Control Spotify with Hand Gestures

7 min readMay 23, 2021

Haven’t you always wanted to control Spotify with your hands?

Yes, how else would I use my mouse and keyboard.

No, no. I mean wouldn’t you like to wave hand gestures in front of a webcam to open up the Spotify app or to skip to the next song?

Err, not really.

You could look like Iron Man controlling his computer?

Oh snap, now we’re talking!

Full disclosure, we won’t be reaching the absurd standards of Tony Stark’s brilliance in this Medium article. The day that such a technology becomes a commonplace reality, we might even be looking at a nigh invincible full-bodied flying iron suit with lasers. At which point, we’d best heed the wise words of Jeff Goldblum’s character in Jurassic Park:

“Yeah, but your scientists were so preoccupied with whether or not they could, that they didn’t stop to think if they should.”

In anticipation of that, this article shall not dive too deeply into technical programming and computer science shenanigans. I shall instead only give a light reading for the topic in hand (and perhaps this is just a clever excuse to do less writing. Who knows!). And that topic being human-computer interaction with a vision-based hand gesture recognition system. My apologies to the students or researchers looking this up for quick answers. It is, however, in my sincere hopes that this article could inspire an interest in the topic. Or perhaps to point the kind reader to the right direction in order to continue with more research. Therefore, this article is for readers of all coding levels. Also, a disclaimer that this article only presents one of many innovative solutions possible. It is by no means a gold standard or the only way to go about the problem.

So what exactly are we trying to achieve? Basically, we are going to create an intelligent system to recognise single hand gestures as well as sequences of hand gestures to control your computer’s Spotify music app. This is a project that I did with a couple of mates. Shoutout to Teoh Yee Seng and Lim Wee Kiat! You can check out this video demo to know exactly what I’m talking about.
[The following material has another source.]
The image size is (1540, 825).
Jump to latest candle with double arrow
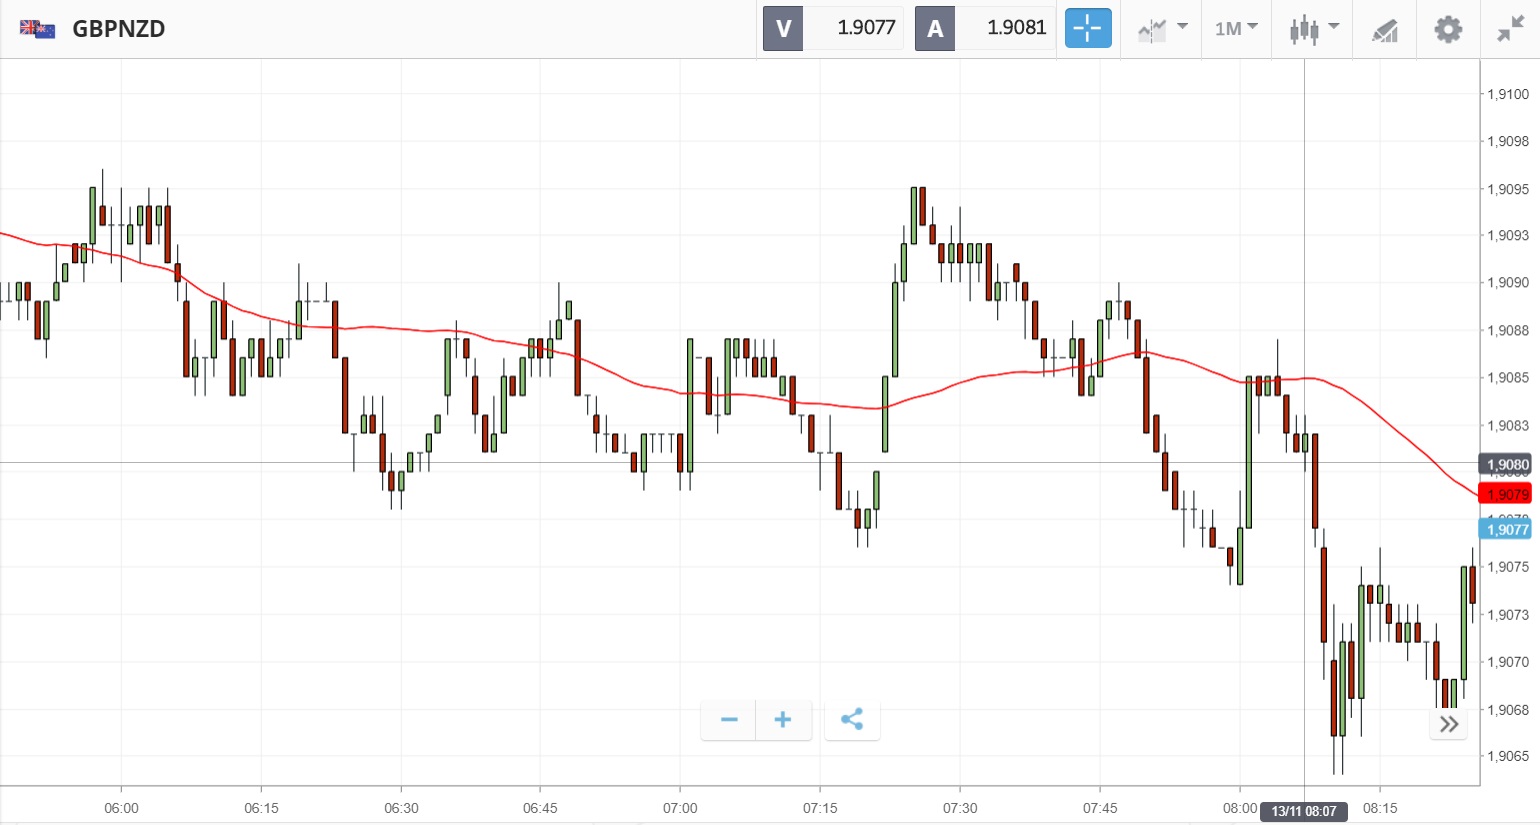pos(1448,724)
Be sure to LIKE and SUBSCRIBE!

Ah, you’re still reading? Excellent, with that, let us begin!

Prerequisites

Firstly, we’ll cover some prerequisites. These are for developers looking to recreate the system and the task will involve a lot of technical knowledge. Python familiarity is a definite must as the whole system will be written in that language. Further familiarity with the modules Numpy, Pandas and OpenCV will also be beneficial as these are used extensively in preprocessing the video inputs. Machine learning and neural net knowledge (along with the Scikit-learn library for Python) rounds off the list. Fret not if you do not meet these prerequisites or are not a developer. This article will do its best to give a high level overview and explanation so that all readers can enjoy the journey. Of course, I highly encourage further reading/learning into the topics that interest you.

Dataset

First, let us define our dataset. You will create videos of various hand gestures by your own design and creativity. For example, in the project I was involved in, I have had defined nine sequences, each sequence consisting of three hand gestures. Therefore, I have filmed myself performing each of the nine sequences, not all at once, but one sequence per video. Each sequence has at least 30 video recordings.

Example of a training video for one of the sequence

The dataset will be used to train the machine learning model (explained further later). The model will then be able to classify the nine sequences and we can define a specific operation to control Spotify for each sequence.

Pose Estimation

The next aspect we shall cover is pose estimation. It is a deep learning technique that reads in an image (or video frame), detects the human subjects in it and derives the person’s anatomical points and links, as shown in the gif above. The pose estimation performed in the gif was done using OpenPose, a real-time system for multi-person 2D pose estimation. However, for our case, we would like to focus specifically on the hands and as such will not be using OpenPose.

This article proposes the use of MediaPipe @ https://google.github.io/mediapipe/solutions/hands. It is a powerful open source tool developed by Google that performs 3D pose estimation for hands (very impressively, it captures the depth aspect and allows a 3rd dimension). It will give the anatomical (or landmark) points and links of your hand. Check out the link provided to find out more on how MediaPipe solution works.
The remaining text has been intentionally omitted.